You may have better luck asking your questions in the FogBugz Discussion Forum
We use a combination of projects in order to accomplish your grouping goals. We also commonly setup a project "parking" Wiki where links to development cases, technical documentation, systems requirements, user documentation, external links to resources etc. can all be placed. It provides a good "one-stop-shop" for everything related to that project.
As part of that Wiki, we would then setup two specific projects. One in relation to the large overall goals/outlines similar to what might correspond to your Project Management charts/whatnot. One in relation to the development tasks of each feature as they are broken down into the smaller and more manageable chunks. You can then, as was mentioned use case linking to both reference the "master" cases in the other project as well as reference the project Wiki itself so that you can quickly and easily get back to all of your project related information which is conveniently in one spot.
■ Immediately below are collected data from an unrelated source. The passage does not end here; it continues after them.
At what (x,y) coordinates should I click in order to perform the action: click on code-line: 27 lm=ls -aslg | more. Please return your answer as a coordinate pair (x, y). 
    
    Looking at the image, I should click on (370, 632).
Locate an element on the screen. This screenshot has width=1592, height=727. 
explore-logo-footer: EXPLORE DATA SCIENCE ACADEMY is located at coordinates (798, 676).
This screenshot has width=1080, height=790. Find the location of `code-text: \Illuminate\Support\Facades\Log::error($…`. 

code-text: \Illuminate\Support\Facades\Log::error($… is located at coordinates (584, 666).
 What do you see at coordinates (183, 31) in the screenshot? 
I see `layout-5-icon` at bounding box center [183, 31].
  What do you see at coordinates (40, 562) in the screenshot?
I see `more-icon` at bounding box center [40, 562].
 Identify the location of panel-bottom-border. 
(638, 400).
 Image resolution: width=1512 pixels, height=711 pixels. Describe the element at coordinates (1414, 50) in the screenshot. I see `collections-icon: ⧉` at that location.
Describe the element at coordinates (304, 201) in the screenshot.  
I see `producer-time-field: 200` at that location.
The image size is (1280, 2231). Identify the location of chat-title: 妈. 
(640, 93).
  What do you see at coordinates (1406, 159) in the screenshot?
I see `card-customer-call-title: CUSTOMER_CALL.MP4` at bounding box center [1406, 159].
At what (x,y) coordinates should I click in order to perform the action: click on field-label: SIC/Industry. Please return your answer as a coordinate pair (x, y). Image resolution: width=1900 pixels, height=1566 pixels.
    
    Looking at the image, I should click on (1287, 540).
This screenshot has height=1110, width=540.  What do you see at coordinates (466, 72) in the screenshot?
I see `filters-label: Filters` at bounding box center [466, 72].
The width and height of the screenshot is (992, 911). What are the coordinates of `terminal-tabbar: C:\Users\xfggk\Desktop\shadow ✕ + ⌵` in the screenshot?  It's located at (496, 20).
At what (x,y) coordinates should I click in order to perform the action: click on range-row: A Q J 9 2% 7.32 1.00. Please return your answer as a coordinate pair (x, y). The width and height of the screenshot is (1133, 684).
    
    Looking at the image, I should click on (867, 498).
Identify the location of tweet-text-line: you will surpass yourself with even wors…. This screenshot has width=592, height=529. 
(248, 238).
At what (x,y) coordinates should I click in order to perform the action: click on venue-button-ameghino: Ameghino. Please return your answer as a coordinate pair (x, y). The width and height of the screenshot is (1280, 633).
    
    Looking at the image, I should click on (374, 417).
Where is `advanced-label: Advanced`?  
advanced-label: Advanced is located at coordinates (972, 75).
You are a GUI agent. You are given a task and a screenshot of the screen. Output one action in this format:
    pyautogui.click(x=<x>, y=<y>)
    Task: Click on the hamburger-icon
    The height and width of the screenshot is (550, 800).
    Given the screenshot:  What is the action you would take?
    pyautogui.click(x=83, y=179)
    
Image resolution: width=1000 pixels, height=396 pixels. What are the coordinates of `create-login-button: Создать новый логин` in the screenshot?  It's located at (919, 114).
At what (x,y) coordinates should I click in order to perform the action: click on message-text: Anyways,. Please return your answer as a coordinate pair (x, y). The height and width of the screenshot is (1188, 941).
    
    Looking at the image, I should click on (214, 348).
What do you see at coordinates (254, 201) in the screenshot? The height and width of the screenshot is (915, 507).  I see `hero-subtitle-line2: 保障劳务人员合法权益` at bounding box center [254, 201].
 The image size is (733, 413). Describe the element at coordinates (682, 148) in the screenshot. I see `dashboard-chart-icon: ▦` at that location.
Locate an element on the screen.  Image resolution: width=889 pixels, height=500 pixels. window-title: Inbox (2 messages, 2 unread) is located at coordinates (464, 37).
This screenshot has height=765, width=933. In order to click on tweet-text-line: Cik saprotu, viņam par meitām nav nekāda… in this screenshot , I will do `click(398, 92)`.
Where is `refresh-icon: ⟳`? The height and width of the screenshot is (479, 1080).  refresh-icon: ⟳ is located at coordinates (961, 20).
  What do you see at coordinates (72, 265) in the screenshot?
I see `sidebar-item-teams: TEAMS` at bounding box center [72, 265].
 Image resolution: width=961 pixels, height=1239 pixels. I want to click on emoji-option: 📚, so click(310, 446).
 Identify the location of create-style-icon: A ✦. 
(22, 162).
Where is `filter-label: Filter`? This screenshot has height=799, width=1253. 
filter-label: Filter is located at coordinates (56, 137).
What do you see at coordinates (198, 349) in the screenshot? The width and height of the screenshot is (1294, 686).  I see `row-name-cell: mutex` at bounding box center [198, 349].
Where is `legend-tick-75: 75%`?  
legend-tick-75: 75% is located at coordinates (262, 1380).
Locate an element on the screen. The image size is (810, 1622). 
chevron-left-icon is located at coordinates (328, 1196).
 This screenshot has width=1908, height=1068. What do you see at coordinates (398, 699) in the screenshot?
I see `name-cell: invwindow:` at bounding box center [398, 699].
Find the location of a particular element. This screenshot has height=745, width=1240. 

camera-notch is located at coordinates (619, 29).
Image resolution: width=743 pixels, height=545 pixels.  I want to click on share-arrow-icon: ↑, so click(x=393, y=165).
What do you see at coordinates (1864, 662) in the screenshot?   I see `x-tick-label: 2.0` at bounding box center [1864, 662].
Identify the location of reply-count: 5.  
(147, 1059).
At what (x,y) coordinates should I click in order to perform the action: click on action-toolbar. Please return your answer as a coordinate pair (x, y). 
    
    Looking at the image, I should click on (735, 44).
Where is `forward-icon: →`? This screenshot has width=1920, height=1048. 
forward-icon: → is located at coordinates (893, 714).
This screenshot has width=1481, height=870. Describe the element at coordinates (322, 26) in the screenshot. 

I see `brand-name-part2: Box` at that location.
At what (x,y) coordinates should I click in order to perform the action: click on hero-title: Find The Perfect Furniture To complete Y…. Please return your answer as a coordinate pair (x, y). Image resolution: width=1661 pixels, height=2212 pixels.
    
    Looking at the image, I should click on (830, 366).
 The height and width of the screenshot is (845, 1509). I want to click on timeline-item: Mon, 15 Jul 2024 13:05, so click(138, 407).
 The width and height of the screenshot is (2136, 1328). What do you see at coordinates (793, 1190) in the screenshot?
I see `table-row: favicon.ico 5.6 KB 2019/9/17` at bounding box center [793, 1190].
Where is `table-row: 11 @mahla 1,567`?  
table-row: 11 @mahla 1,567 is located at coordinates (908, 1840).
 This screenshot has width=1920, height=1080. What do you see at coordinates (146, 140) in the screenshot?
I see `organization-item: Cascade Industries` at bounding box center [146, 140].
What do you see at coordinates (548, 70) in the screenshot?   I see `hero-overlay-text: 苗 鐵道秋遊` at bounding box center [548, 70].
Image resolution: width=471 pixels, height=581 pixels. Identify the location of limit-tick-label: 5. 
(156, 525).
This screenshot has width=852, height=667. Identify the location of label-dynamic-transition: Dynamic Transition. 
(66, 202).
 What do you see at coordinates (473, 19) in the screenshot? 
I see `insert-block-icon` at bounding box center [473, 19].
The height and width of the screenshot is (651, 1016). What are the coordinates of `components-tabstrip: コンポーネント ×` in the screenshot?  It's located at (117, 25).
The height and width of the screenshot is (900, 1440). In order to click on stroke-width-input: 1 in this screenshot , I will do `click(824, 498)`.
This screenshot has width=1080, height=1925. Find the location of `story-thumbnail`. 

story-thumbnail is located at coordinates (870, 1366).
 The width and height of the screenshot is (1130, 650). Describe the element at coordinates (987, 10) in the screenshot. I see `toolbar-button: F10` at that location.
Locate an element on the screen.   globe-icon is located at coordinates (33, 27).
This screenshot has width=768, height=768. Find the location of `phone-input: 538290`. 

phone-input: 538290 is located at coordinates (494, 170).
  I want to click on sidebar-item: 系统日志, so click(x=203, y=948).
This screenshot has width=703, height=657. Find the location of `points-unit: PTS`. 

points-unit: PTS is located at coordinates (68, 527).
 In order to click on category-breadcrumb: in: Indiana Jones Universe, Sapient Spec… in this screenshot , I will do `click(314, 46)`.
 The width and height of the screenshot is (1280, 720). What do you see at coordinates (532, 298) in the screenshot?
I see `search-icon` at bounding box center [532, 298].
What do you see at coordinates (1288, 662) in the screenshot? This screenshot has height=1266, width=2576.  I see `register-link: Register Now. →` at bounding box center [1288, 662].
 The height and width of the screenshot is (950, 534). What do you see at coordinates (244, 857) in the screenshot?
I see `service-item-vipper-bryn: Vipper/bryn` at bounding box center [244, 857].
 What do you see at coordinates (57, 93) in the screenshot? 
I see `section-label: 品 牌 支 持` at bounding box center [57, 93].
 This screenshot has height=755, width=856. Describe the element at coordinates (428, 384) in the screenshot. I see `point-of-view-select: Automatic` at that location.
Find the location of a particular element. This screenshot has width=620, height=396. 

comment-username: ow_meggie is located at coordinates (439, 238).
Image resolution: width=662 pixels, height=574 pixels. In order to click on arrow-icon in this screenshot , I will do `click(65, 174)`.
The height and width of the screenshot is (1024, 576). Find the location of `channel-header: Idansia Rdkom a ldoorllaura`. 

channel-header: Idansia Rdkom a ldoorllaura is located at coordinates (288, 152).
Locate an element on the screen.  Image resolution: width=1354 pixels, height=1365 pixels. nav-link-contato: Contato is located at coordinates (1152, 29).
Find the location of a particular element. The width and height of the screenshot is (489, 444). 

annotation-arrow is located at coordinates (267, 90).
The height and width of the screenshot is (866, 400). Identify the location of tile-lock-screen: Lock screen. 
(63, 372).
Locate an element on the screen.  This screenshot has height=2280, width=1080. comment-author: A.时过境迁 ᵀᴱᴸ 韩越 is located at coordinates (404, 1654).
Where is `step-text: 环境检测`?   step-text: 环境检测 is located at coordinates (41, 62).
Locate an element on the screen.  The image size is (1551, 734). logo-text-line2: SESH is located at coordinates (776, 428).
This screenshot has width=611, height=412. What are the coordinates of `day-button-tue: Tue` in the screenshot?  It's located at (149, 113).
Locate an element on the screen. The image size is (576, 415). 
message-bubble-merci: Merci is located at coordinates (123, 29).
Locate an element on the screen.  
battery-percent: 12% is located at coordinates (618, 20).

You can accomplish a pile of different organizational structures using FogBugz, you just have to approach things a little differently sometimes in order to hit each and every situation.
Hope that helps.
haha, that article has a disclaimer, but I understand what you are saying.
We use Fogbugz and the only 'Feature' that I am aware of is under category and I don't think you can associated it with sub-tasks.
You can type in 'Case N' is the feature for this task if you just wanted to reference it in the case text.
That kind of stuff sound like is lies more in the project management domain instead of software used to track bugs.
thats a good question, i have asked that myself, too..
we currently test-drive fogbugz for 45 days in a group of 5 developers, and we currently create a "release" for major features. in fact we do not release it, but multiple releases together when something is ready.
there should definately be some sort of advanced task grouping in fogbugz.